More recently, Senator Ivana Bacik put forward a bill to change the ban on same-sex marriage that was inserted into the Civil Registration Act in the Dáil when no-one was looking, or had the time to properly debate the issues arising for same-sex couples with the legislation.
This year, Senator Averil Power made recommendations to change Section 37 of the Employment Equality Act, which allows religious run organisations to discriminate against their LGBT employees. The rich and extensive debate Seanad debate on her recommendations established an all-party consensus on what was required, which in turn enabled our Minister for Justice, Equality and Defence, Alan Shatter to publicly say such a change is going to be advanced.
This year also, Senator Katherine Zappone introduced her private members Gender Recognition Bill, which propelled the government forward into introducing their own heads of bill. Although Minister Joan Bruton’s Gender Recogniton Advisory Group did not include one member of the trans community, Senator Zappone is a member of the LGBT community, and she understood that working closely with the trans community was essential to getting it right. As a result, the Zappone Bill laid down a standard by which the government’s forthcoming gender recognition bill will have to be judged.

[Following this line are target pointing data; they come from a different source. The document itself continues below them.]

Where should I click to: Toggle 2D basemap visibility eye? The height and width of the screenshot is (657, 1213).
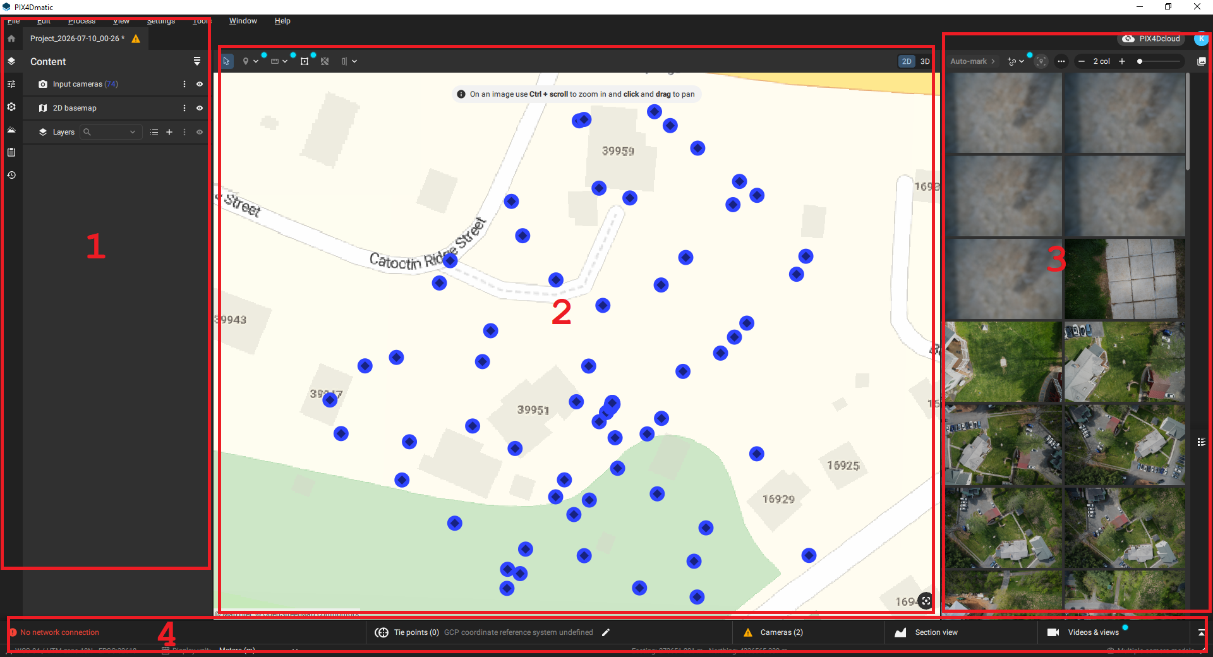pyautogui.click(x=200, y=108)
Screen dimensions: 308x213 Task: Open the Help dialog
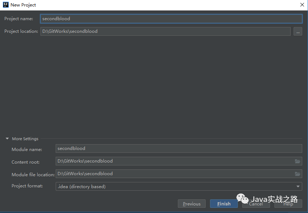(288, 204)
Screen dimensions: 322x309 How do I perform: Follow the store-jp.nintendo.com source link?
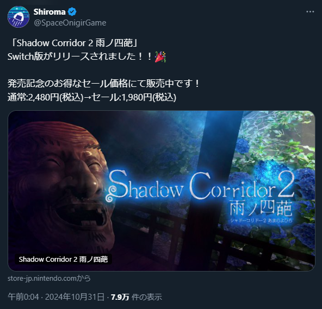pos(49,278)
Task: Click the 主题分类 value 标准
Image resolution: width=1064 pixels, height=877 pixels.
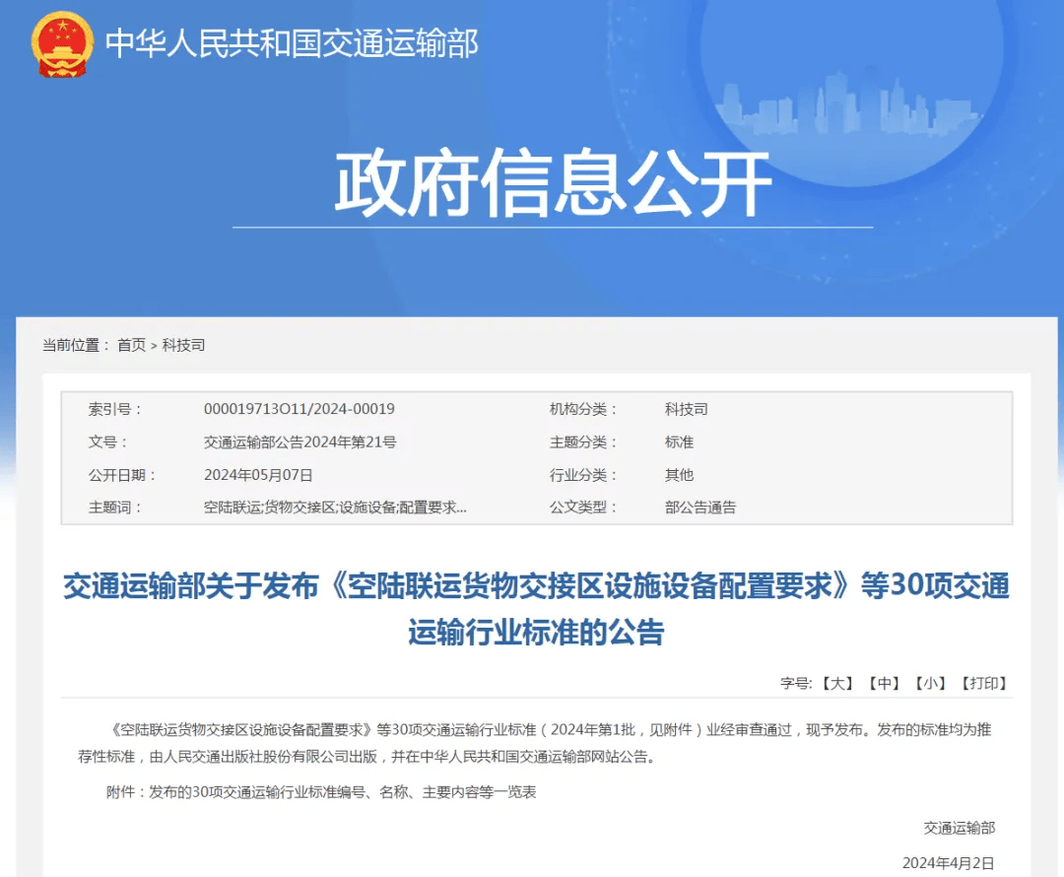Action: coord(679,442)
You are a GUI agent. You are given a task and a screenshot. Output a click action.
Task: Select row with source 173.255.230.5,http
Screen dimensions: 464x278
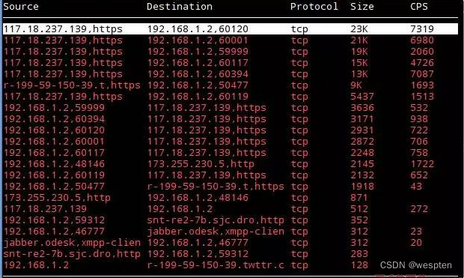[x=231, y=198]
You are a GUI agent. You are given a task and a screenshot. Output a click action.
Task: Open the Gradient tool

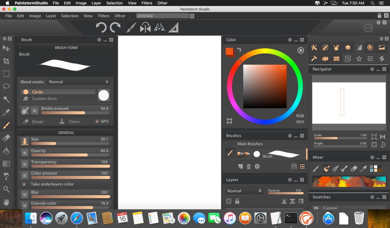(x=6, y=164)
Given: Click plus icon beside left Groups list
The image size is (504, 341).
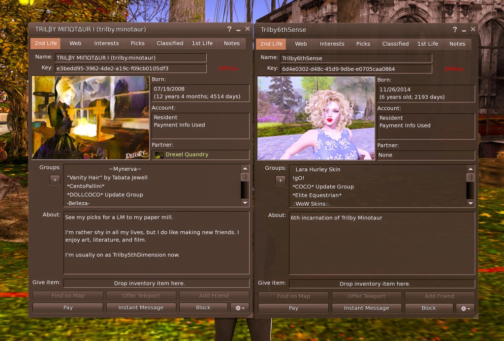Looking at the screenshot, I should click(55, 180).
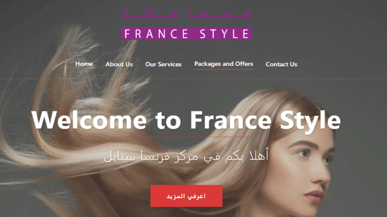Click the word France in the hero headline
This screenshot has height=217, width=387.
pos(231,120)
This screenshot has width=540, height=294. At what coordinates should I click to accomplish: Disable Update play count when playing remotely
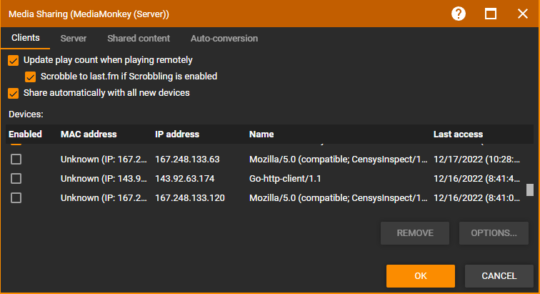click(14, 60)

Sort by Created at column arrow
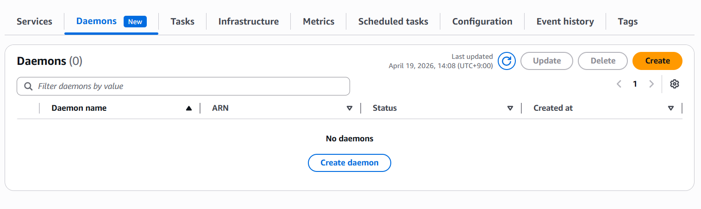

Apart from introducing private members bills, or business motions, and debating them, members of the Seanad are also advocates. Senator’s Norris and Zappone, Bacik and Power, and more like them are effecting change through advocacy, reaching out from the Seanad across the political and social spectrum to affect change.
Any vote for the Seanad to be abolished is not a vote for reform. It will be a vote for regression. Although we have a coalition between a centre right party and a seemingly progressive one now, this emeshed group of politicians is advocating the abolition of a key element of our democracy. They are seeking to give increased power to the Dáil in respect of things like impeaching a President or getting rid of a judge. Without the Seanad’s constitutional vote on such moves, a majority government in the future could literally get rid of a liberal President.
Above all, the government is offering to the people the opportunity to get rid of the Seanad without putting into the Constitution any additional ways to ensure a check against an overly powerful government with a huge majority. It’s akin to your doctor asking you not only to refrain from seeking out a second opinion, but to vote to stifle all other medical opinions.
I’m not saying that everything about the Seanad is perfect. Certainly the way Senators are elected needs to be changed, as is how much they are paid. There are already Seanad Reform Bill before the Dáil. Rather than trusting this all or nothing option, we should keep the Seanad and allow proper reform to be undertaken.
None of us knows the future in terms of government elections. Ireland could end up with a far right wing majority one day. In that light, is it wise to put all your eggs in one basket?
On October 4, please go out and vote for progressive democracy. Vote ‘no’ to the senseless abolition of our Seanad.